Berlin. Berlin, Berlin — wir fahren nach Berlin! Beachtliche Scharen von Bürgern besuchen jedes Jahr den Deutschen Bundestag. 2014 waren es laut Bundestagsverwaltung rund 2,4 Millionen. 427462 Polit-Touristen kamen auf Einladung ihrer Bundestagsabgeordneten. Das macht 677 pro Abgeordneten, hat die SPD-Parlamentarierin Gabriele Hiller-Ohm ausgerechnet. Die beiden Lübecker Abgeordneten liegen deutlich drüber. Alexandra Dinges-Dierig (CDU) hat im vergangenen Jahr zwischen 700 und 800 Bürger empfangen, Gabriele Hiller-Ohm (SPD) sogar 1000.
„Ich vergebe meine Kontingentplätze regelmäßig komplett, der Großteil der Besucher kommt aber ohne finanziellen Zuschuss“, sagt Hiller-Ohm. 230 vom Bund bezahlte Plätze für Tagesbesuche stehen jedem/jeder Abgeordneten zur Verfügung. Der Bund zahlt einen Fahrtkostenzuschuss sowie ein Mittagessen in der Besucherkantine des Bundestages. Der Eigenanteil der Bürger beträgt zehn Euro. Auf dem Programm stehen das Gespräch mit Hiller-Ohm oder Dinges-Dierig, ein Besuch des Bundestagsplenums oder ein einstündiger Vortrag auf der Besuchertribüne sowie ein anschließender Kuppelbesuch.
Zusätzlich können die Abgeordneten drei Mal im Jahr dreitägige Berlin-Fahrten für jeweils 50 Bürger aus ihren Wahlkreisen anbieten. Diese Reisen werden vom Bundespresseamt finanziert.
Programmbestandteile sind der Besuch des Holocaust-Mahnmals oder der Mauer-Gedenkstätte in der Bernauer Straße. Die Eintrittsgelder zahlen die Besucher selbst. Ein Reiseleiter kümmert sich drei Tage lang um die Gäste. Hiller- Ohm empfiehlt den Bürgern auch einen Blick in den Bundesrat, die schleswig-holsteinische Landesvertretung, den Tränenpalast am Bahnhof Friedrichstraße oder das Forum Willy Brandt.

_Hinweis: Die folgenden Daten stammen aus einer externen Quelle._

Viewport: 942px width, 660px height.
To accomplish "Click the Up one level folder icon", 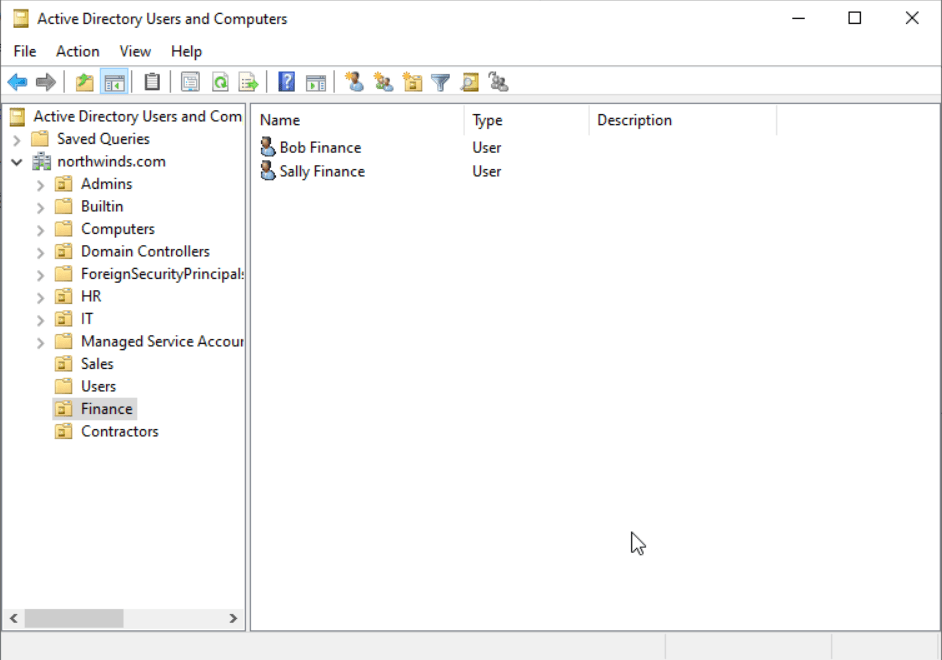I will [x=85, y=82].
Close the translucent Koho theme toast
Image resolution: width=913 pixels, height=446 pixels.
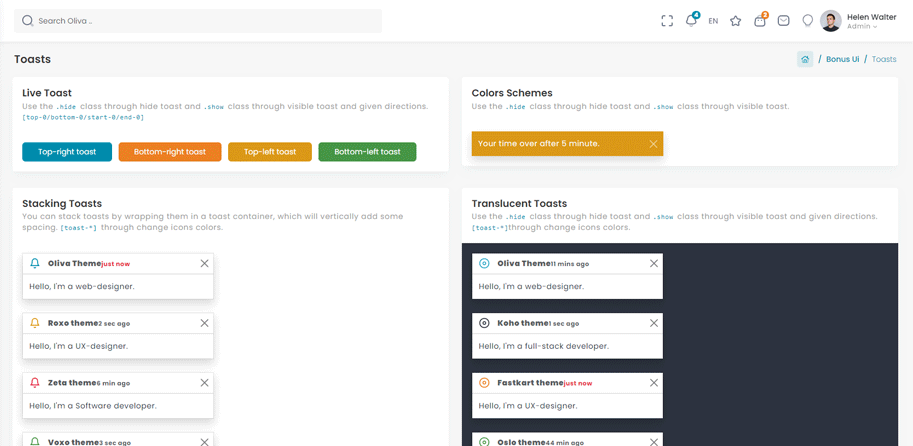pos(654,324)
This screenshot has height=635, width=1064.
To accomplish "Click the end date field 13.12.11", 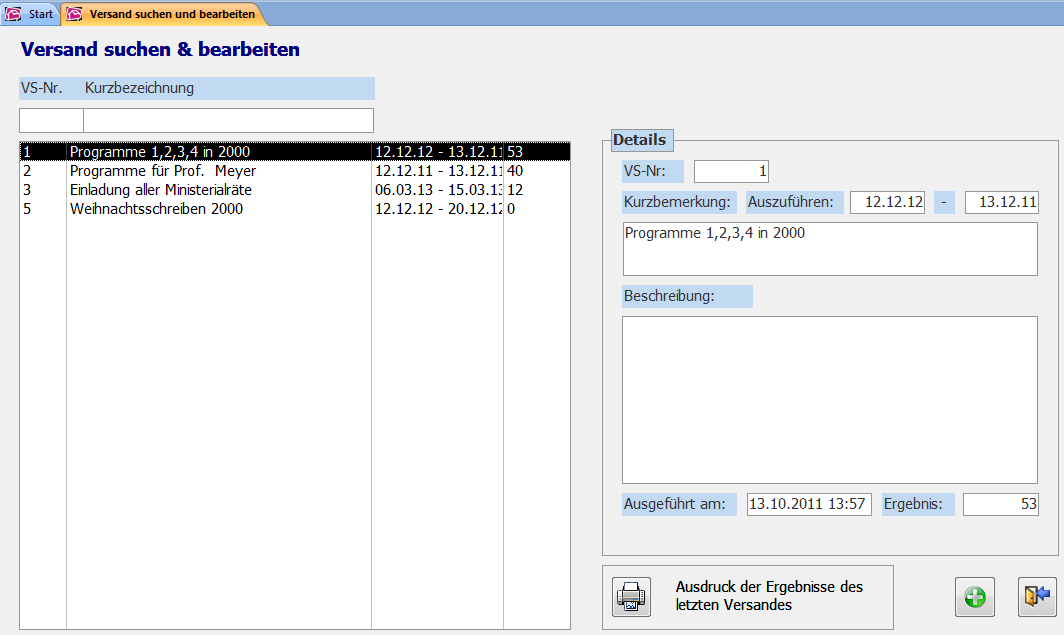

Die Polit-Touristen stammen aus allen Schichten, Milieus und Altersgruppen. Dinges-Dierig hatte schon Vertreter des Seniorenbeirates, des Technischen Hilfswerks und des Frauenringes zu Gast.
Hiller-Ohm empfängt sehr oft Schulklassen aus Lübeck, aber auch Flüchtlinge, Studenten, Wirtschaftsvertreter und Betriebsräte. Etliche Bürger melden sich auch außerhalb der organisierten Fahrten bei den beiden Politikerinnen. Dinges-Dierig bietet zudem Praktika in ihrem Berliner Büro an. Einmal im Jahr kommt ein Vertreter des Lübecker Handwerks für eine Sitzungswoche. Die SPD-Abgeordnete Hiller-Ohm hat in den letzten Jahren über 50 Praktikanten an ihrer Seite gehabt.
Auch Menschen mit anderen Parteibüchern sind willkommen. Einzige Voraussetzung sei das politische Interesse, erklären die beiden Abgeordneten unisono. „Der Austausch baut Politikverdrossenheit ab und stärkt so die Demokratie“, erklärt Hiller-Ohm. „In den Gesprächen erhalte ich Einblicke in die Probleme und Interessen der Menschen.“ Besonders wichtig ist ihr der Kontakt mit jungen Bürgern. Auch die CDU-Politikerin Dinges-Dierig zieht enormen Mehrwert aus den Kontakten. „Diese Besucher sind keine Bittsteller, sondern als Wähler auch meine Vorgesetzten“, sagt Dinges-Dierig.